■ WORK INSTRUCTIONS
Gather each line containing the string "will" from these entries.
—————
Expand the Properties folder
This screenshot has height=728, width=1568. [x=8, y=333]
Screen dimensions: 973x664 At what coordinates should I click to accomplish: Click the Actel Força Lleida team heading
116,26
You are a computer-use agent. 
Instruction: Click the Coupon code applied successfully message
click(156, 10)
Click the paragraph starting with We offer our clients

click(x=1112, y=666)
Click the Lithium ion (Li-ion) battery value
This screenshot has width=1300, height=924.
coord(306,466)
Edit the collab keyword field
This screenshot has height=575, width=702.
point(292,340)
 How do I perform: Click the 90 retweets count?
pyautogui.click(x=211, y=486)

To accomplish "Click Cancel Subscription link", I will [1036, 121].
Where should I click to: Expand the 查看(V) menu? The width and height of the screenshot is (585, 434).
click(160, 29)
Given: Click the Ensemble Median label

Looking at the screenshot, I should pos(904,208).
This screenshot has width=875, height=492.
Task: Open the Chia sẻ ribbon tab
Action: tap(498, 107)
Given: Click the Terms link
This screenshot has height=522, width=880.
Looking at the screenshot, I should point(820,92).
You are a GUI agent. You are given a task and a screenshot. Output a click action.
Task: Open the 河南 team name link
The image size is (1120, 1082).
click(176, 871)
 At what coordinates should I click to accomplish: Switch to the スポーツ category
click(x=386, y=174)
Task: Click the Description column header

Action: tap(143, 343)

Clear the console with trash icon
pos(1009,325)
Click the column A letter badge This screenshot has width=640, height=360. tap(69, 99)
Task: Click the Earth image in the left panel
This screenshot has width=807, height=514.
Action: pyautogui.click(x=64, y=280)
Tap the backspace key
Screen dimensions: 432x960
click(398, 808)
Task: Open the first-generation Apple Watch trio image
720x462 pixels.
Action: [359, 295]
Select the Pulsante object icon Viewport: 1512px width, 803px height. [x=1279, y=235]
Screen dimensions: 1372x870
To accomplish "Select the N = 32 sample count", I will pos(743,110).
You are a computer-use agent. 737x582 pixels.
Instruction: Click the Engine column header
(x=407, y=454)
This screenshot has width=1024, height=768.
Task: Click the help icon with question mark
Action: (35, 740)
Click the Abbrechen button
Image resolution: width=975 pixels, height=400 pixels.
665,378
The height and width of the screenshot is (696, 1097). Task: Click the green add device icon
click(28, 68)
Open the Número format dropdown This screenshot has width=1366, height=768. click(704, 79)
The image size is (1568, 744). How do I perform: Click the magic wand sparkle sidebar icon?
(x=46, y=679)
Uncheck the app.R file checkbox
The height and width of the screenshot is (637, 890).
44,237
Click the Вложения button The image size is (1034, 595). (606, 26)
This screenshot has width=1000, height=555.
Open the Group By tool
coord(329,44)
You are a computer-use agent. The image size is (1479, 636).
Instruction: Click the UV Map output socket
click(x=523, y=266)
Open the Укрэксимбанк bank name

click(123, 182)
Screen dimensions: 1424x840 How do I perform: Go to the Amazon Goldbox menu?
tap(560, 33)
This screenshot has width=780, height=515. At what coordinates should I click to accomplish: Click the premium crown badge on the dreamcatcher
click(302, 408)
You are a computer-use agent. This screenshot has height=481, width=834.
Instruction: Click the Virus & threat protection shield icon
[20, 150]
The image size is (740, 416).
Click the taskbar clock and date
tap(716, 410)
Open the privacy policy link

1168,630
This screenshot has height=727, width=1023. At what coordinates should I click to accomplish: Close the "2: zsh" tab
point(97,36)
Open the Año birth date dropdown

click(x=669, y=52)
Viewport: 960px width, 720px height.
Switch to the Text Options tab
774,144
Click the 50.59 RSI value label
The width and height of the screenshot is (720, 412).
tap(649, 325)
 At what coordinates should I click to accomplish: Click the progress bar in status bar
—————
■ RESPONSE TO THIS EXERCISE
To accomplish "Click Cancel Subscription link", I will [1036, 121].
To accomplish "Select the N = 32 sample count", I will pos(743,110).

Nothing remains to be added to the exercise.